[INPUT MATERIAL Boundary: Start]

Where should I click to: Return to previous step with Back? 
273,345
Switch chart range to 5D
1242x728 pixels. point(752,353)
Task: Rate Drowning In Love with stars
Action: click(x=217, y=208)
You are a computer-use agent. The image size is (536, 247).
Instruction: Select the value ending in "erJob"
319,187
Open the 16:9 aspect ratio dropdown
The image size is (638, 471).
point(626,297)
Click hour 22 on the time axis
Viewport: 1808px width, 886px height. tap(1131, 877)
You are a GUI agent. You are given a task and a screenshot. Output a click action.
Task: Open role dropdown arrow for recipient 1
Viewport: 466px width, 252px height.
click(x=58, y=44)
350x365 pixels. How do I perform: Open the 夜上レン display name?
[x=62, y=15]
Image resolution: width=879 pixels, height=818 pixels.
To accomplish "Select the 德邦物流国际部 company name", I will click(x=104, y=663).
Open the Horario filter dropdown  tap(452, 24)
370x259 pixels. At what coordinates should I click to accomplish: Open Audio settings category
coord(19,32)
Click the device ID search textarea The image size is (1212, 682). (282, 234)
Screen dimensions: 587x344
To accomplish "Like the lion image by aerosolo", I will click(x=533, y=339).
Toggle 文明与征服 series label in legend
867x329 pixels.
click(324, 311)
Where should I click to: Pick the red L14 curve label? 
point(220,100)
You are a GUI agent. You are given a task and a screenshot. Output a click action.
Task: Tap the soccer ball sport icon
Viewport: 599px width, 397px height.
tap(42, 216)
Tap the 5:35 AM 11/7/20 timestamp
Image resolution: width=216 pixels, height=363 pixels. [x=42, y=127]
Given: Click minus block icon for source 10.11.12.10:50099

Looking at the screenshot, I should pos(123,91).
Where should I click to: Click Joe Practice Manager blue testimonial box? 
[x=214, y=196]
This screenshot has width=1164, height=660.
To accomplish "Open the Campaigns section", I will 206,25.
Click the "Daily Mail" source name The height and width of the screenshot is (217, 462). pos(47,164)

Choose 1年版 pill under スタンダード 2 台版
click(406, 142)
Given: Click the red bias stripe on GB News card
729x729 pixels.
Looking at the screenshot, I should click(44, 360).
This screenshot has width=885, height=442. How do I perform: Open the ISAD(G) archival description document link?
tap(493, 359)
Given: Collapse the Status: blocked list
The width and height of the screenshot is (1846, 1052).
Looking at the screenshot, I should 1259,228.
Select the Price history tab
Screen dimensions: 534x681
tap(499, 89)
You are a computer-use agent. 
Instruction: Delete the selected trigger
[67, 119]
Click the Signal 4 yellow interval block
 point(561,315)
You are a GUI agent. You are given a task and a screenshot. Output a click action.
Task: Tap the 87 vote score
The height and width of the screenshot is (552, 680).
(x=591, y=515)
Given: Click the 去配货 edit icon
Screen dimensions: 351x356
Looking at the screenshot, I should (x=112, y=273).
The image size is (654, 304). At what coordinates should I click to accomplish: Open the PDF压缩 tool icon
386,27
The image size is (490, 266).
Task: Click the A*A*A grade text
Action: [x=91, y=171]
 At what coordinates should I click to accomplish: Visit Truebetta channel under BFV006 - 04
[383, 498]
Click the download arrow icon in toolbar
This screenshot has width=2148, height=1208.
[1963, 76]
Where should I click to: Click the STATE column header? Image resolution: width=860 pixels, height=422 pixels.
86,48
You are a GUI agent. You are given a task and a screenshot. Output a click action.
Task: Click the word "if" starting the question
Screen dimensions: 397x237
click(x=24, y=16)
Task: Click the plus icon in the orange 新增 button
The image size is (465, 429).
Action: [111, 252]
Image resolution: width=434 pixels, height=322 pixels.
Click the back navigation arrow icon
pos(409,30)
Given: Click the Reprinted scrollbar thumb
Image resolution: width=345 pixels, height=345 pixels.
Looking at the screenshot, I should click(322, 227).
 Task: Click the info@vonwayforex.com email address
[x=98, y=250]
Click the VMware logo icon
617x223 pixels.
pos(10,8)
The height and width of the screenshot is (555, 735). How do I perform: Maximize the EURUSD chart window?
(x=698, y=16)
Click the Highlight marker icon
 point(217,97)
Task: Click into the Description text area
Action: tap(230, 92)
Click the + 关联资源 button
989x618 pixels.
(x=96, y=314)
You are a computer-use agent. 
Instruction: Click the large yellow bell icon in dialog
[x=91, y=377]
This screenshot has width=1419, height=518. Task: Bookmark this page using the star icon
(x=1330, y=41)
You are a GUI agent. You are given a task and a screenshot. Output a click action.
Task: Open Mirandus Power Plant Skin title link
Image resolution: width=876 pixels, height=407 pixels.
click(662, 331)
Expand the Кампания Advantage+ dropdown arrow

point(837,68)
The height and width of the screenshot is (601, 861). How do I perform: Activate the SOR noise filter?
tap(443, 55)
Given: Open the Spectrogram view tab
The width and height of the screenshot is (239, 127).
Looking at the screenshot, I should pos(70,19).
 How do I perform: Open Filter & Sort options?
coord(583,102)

[INPUT MATERIAL Boundary: End]

WHAT YOU WILL DO: Beginning with the line that has "Task: Click the word" and ending with the line that has "Image resolution: width=434", set down the lines above exactly and include no others.

EXPECTED ANSWER:
Task: Click the word "if" starting the question
Screen dimensions: 397x237
click(x=24, y=16)
Task: Click the plus icon in the orange 新增 button
The image size is (465, 429).
Action: [111, 252]
Image resolution: width=434 pixels, height=322 pixels.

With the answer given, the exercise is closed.